Dataset excerpt
◇ ◇ ◇

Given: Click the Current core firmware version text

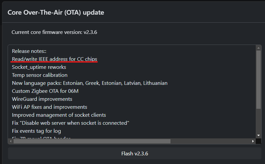Looking at the screenshot, I should click(x=54, y=32).
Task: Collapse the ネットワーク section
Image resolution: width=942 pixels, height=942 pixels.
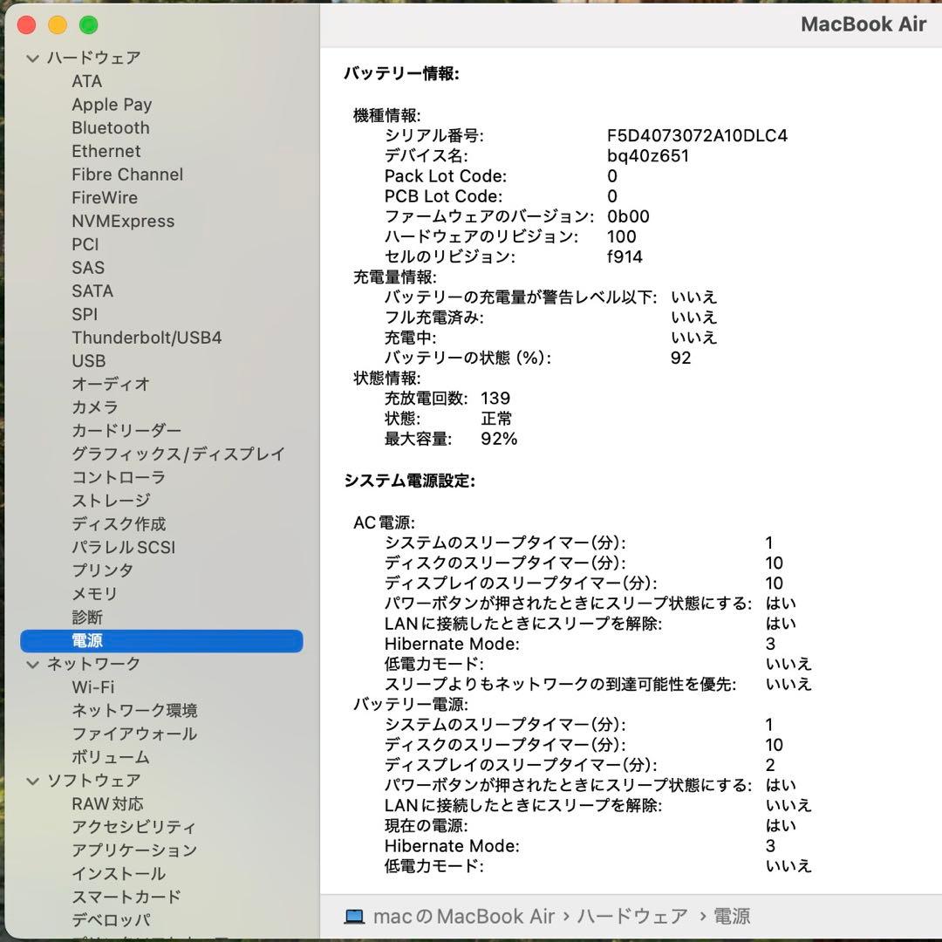Action: 32,664
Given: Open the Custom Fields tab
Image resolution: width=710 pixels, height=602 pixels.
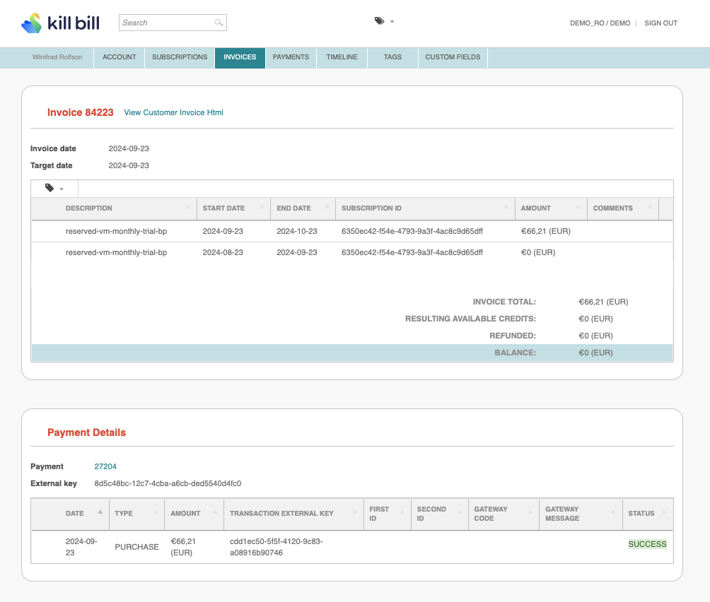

◇ ◇ ◇

**Your objective**
Write out the lines above word for word, leaving out the pictures.

**Finished task**
Given: Click the Current core firmware version text

Looking at the screenshot, I should click(x=54, y=32).
Task: Collapse the ネットワーク section
Image resolution: width=942 pixels, height=942 pixels.
Action: 32,664
Given: Open the Custom Fields tab
Image resolution: width=710 pixels, height=602 pixels.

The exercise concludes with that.